┌──

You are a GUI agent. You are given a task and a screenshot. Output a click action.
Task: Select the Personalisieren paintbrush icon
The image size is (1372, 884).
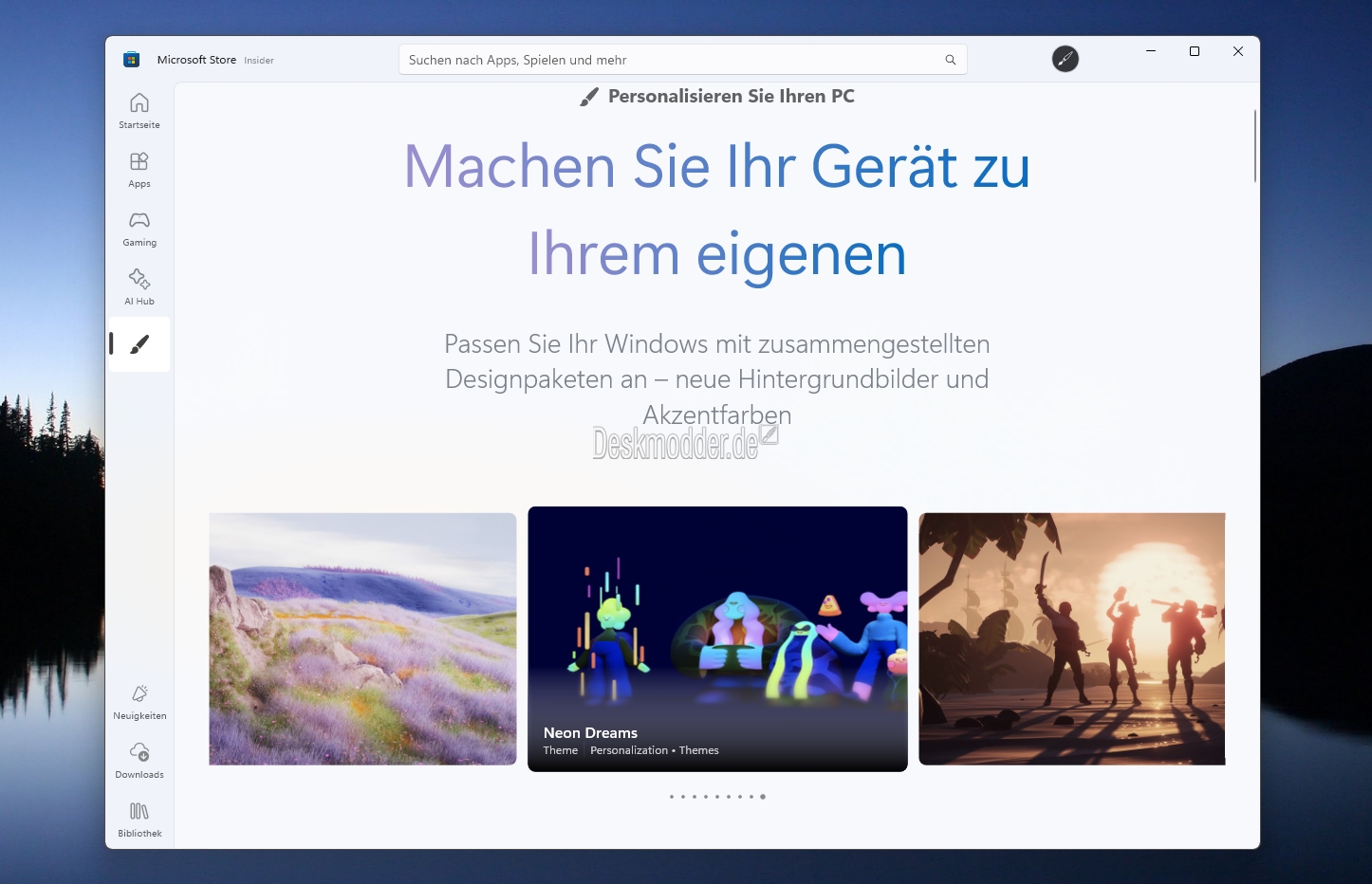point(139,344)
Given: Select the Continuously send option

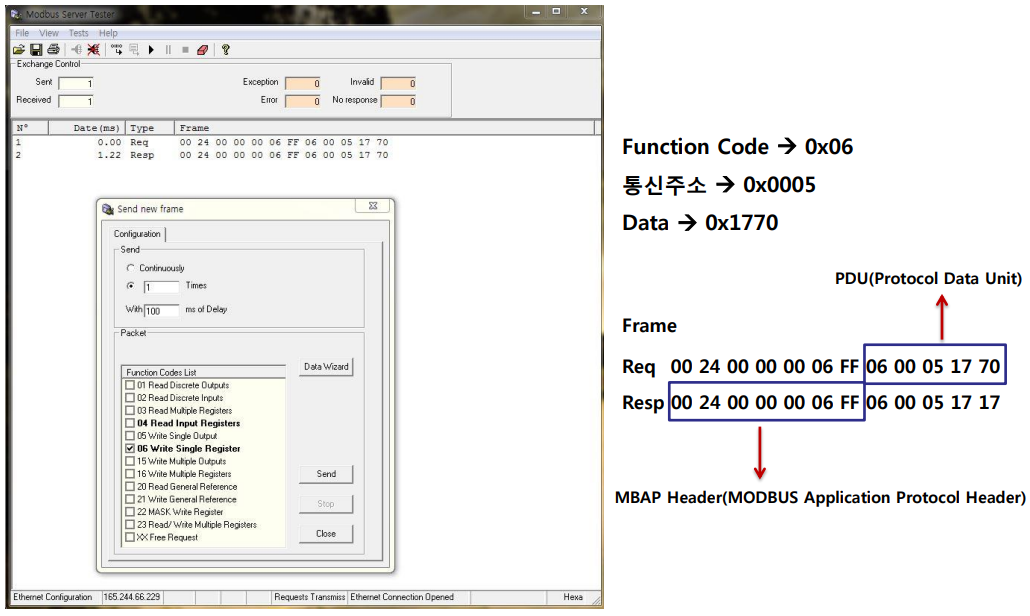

└──

> [Brief]:
Transcribe the material above word for word; images do not belong in the copy.

> [Response to this task]:
You are a GUI agent. You are given a task and a screenshot. Output a click action.
Task: Select the Personalisieren paintbrush icon
The image size is (1372, 884).
point(139,344)
Given: Select the Continuously send option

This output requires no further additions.